[unisog] Quota system based on netflows

Peter John Hill pjhill at u.washington.edu
Tue Jan 30 18:03:00 GMT 2007


Just getting caught up in this thread. I was part of the team at  
Carnegie Mellon that solved our bandwidth crisis that peaked at the  
release of Kazaa. One of my coworkers and I gave a presentation at an  
Internet 2 Joint Techs conference on the subject:

http://www.net.cmu.edu/pres/jt0803/

The story is also a case study in:
http://bwmo.net/

The subject of campus bandwidth management is near and dear to my  
heart. Some comments, hopefully helpful

Jonathan Glass jonathan.glass at oit.gatech.edu wrote on Tue Jan 30  
16:03:38 GMT 2007

> Just as an aside, we capture an average of 18GB a day of Netflow.  I'd
> hate to have to process all that and make policy decisions in real  
> time.

Why do all that processing all at once? The solution at CMU was to  
have your collectors suck down your traffic from span ports on your  
routers (we collected full core and border traffic with separate  
boxes). All the probes do is create the flow data. They don't need  
big disks, only fast processors and NICs. There are some good choices  
in cards now.. Before, Endace was the best game in town.. Now I am  
evaluating mryi.com products to see how they do.

Then you have collectors. They do not need ten gig nics, as the flow  
data compresses very nicely. They do need lots of disks and a good  
amount of cpu. Multiple processors do nicely, as this host will be  
running ra or radium and collecting data from the probes. They  
connect to a sasl protected tcp port on the probes and pull in the  
argus data and write it to disk. Then, every so often, say 5 minutes,  
you run the argusarchive process that copies that data into a logical  
directory structure based on date and gzips the file (all argus  
clients can read gzipped files without needing to zcat or un gzipping  
it).

Now, instead of once per day analyzing 18 GBs of data, you take that  
5 minute collection of data and do your analysis and summarize it..  
In this case, you would want to correlate mac addresses with flow  
data. You would want to tie your dhcp lease information in with the  
flow data so that you have a better idea on which machine is actually  
sourcing the data. Then, at the end of the day, you take all those  
summaries and aggregate them into a daily top talkers list.

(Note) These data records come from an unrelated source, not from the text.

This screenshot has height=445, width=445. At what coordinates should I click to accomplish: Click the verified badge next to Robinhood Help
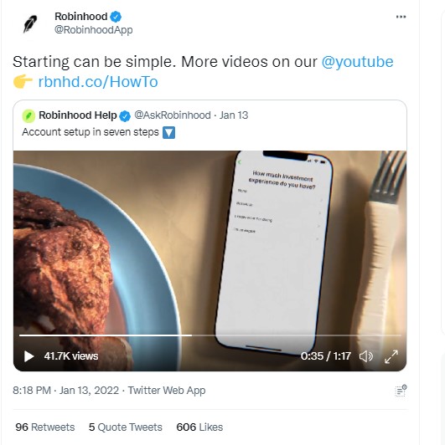(x=125, y=115)

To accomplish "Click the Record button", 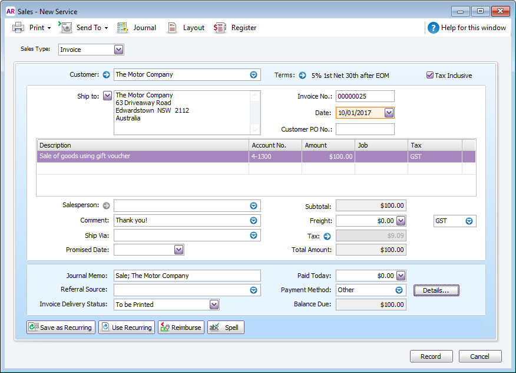I will (x=431, y=356).
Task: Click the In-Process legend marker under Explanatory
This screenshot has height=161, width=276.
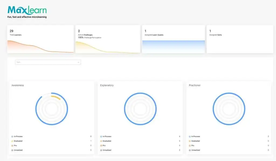Action: (101, 136)
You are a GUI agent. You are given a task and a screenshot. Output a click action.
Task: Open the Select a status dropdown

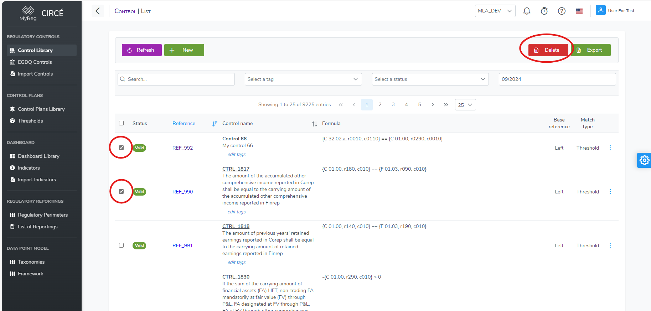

CMU has a database with a web front end that anyone on campus can  
look up a machine registered to them and figure out how much  
bandwidth it used..

IMPORTANT NOTES:
This system allows CMU to place policy limits on only commodity  
Internet traffic. They currently do not restrict any bandwidth across  
Internet2/Research Networks.

The system at CMU applies to everyone on campus. It allows exemptions  
to machines that have been blessed by whichever department controls  
that machine (someone has to own the machine)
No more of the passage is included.